Palladium’s latest moves aren’t a big surprise, given that the precious and industrial metal last year hit its highest levels since early 2001.
With global supplies expected to grow
“only marginally” and
“firm prospects for growth in autocatalyst demand” for palladium, a deficit for the metal was expected to widen to 800,000 ounces in 2017, according to a report from Johnson Matthey released in May 2017. Palladium is used in the pollution-control catalytic converters on gasoline-powered vehicles.
“The majority of the world’s palladium supply — over 80% by some estimates — are found in just one country, Russia,” O’Byrne said.
“This in itself could complicate matters when it comes to supply. Russia has restricted supplies of valuable and strategic natural resources, such as natural gas, in the past and geopolitical tensions and resource nationalism could see it do so again,” he said.
“This would lead to much higher prices in a very small, finite physical market that is already in deficit.”
Eyeing gold’s price
On Thursday at its peak, palladium futures traded just a couple hundred dollars below the price of gold futures. February gold traded at 1,320.50 an ounce.
“Given the size of the physical deficits it is possible that palladium could surpass gold’s price in the coming months.”
—Mark O’Byrne, GoldCore
Brien Lundin, editor of Gold Newsletter, also agreed that could happen. Emphasizing that palladium is much more of an industrial than precious metal than gold, he said there is
“really no fundamental relationship between gold and palladium that would prevent or even hinder it in potentially surpassing gold’s value.”

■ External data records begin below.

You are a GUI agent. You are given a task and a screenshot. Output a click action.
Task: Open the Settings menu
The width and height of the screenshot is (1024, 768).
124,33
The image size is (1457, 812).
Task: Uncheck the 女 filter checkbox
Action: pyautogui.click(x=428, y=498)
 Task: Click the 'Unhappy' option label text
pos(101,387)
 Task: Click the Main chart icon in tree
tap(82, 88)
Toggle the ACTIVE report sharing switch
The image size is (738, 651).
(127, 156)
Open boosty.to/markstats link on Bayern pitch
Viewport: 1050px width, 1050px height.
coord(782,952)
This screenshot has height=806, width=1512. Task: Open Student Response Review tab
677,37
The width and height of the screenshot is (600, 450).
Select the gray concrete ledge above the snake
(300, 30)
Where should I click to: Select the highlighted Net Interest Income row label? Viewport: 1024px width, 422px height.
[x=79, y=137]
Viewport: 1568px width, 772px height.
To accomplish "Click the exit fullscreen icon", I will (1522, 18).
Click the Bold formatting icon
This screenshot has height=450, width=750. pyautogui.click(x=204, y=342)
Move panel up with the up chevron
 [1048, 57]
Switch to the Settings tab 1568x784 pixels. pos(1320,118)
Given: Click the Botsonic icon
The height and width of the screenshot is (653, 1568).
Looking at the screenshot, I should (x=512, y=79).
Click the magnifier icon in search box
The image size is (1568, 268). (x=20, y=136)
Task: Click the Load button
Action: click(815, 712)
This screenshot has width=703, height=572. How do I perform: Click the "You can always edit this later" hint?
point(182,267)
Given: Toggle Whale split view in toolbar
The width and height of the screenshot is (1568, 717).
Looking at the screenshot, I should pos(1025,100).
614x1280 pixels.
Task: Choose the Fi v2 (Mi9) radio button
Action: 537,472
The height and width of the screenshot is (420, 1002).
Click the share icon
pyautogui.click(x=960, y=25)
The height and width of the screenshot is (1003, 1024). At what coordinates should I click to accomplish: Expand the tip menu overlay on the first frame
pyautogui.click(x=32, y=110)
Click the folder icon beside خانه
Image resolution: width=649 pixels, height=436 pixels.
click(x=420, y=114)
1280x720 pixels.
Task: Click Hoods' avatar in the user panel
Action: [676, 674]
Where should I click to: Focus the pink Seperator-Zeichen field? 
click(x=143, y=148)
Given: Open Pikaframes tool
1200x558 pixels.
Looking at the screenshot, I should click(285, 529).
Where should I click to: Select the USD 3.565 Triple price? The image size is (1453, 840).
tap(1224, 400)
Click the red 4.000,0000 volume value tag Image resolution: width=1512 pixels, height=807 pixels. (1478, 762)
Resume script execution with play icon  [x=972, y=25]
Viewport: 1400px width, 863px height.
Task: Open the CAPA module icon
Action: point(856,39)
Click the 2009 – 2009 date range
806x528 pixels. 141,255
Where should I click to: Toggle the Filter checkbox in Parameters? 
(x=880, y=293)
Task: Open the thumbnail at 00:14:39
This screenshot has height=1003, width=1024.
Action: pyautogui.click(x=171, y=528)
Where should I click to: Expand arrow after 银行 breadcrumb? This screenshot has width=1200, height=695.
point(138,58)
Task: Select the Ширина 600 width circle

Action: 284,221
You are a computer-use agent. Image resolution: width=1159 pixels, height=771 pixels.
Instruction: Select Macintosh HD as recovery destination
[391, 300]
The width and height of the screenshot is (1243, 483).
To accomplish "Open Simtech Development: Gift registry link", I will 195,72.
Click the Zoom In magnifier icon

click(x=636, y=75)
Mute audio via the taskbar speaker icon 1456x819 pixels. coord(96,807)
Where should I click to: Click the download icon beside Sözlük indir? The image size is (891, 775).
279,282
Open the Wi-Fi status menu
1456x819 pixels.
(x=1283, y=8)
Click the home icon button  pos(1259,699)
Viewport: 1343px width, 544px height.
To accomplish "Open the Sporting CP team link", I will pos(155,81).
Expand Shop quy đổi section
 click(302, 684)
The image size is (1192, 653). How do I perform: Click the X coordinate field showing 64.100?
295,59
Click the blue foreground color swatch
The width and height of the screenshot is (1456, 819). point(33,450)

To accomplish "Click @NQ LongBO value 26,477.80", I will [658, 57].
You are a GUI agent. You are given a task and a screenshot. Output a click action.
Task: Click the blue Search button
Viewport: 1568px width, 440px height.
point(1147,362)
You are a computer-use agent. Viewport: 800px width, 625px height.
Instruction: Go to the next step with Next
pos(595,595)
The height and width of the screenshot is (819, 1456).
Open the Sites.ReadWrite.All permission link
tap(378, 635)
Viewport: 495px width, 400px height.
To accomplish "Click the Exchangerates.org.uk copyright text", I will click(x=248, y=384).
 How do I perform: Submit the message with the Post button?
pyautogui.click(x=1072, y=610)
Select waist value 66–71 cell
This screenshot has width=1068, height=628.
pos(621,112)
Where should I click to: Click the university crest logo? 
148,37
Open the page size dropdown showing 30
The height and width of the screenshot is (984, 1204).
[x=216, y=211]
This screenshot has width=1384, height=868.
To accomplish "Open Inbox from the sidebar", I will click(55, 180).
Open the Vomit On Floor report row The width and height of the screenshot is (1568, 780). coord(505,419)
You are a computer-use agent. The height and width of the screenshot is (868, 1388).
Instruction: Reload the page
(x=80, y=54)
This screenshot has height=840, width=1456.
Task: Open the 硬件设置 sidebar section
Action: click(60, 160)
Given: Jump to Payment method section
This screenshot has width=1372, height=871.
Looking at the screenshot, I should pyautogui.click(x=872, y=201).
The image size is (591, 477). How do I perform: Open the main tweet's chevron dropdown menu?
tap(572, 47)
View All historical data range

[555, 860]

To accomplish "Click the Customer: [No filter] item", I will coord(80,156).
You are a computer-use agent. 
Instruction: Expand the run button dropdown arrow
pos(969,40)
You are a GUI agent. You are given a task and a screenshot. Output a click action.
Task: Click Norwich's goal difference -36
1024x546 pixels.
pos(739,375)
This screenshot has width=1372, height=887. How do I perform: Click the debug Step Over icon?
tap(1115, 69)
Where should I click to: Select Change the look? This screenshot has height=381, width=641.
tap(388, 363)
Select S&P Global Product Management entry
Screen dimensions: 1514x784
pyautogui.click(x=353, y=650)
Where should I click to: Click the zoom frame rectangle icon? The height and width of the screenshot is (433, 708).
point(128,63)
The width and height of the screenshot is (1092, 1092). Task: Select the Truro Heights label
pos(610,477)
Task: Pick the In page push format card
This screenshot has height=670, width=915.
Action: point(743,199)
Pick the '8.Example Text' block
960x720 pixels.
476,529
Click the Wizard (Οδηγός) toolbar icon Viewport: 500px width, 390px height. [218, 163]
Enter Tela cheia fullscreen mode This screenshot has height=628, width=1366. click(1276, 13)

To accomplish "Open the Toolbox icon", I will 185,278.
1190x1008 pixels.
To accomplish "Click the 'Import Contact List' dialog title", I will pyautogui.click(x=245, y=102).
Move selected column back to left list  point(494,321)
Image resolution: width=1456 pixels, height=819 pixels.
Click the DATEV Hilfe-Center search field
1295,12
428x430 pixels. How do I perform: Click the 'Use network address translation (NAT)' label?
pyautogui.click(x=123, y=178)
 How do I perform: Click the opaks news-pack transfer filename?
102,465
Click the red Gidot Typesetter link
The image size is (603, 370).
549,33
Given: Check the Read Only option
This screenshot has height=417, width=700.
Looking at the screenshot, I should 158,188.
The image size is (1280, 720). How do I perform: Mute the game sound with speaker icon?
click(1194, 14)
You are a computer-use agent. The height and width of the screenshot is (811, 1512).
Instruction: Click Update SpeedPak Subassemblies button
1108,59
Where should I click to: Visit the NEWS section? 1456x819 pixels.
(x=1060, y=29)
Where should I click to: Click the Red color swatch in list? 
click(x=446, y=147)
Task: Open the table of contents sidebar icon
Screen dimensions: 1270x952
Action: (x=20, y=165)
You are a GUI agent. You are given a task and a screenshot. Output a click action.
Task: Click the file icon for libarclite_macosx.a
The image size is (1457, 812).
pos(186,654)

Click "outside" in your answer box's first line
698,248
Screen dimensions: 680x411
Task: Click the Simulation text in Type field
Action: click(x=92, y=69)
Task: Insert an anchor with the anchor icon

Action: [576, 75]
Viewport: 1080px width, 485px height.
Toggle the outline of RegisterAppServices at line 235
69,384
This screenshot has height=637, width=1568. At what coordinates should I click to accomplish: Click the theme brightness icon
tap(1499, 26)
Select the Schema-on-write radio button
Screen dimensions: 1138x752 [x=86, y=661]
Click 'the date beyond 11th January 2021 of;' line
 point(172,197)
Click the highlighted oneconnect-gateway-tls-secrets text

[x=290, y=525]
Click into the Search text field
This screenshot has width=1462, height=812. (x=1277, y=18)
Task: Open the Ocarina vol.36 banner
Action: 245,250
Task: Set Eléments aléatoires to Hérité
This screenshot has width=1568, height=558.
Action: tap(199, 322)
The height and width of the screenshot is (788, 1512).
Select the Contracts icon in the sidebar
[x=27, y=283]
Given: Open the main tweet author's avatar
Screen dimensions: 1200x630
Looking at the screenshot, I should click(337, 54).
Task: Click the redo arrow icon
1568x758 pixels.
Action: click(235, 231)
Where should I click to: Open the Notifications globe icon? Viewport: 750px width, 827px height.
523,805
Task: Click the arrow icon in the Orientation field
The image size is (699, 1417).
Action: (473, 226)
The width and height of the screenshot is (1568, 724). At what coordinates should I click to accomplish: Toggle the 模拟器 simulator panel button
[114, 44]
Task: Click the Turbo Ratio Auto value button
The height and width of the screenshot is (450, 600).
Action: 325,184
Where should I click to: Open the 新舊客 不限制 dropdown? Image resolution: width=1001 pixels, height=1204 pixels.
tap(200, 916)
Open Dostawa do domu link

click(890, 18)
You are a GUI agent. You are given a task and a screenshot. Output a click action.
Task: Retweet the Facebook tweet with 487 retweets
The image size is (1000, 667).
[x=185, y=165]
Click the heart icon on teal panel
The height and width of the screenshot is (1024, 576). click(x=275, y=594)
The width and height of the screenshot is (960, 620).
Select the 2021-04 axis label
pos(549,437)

Palladium is driven by supply and demand fundamentals that are
“entirely divorced from the primary fundamentals that would drive gold,” and as long as demand for palladium’s uses, mostly in catalytic converters,
“is outstripping supplies, the price will continue its upslope in complete immunity to gold’s fortunes.”
Fuel for the palladium rally
Whether palladium is able to surpass the dollar-per-ounce price of gold would obviously depend on whether it can continue its rally and while its supply deficit is poised to grow, futures prices already tallied a more than 55% rise last year.
“Palladium still has room to run, but the higher the price rises, the greater the risk of substitution,” said Maxwell Gold, director of investment strategy at ETF Securities.
“Autocatalyst demand accounts for over three-quarters of palladium demand,” he said.
“If these prices remain elevated and continue to rise in the medium to longer term, automotive producers may begin to seek cost-cutting and replace or mix palladium with other metals such as platinum and rhodium.”
Meanwhile, O’Byrne pointed out that platinum group metals are
“more volatile than gold and therefore merit a lesser allocation of one’s wealth.”
So for now, he said he would advocate
“a strategy of reweighting and rebalancing precious metals when they outperform.”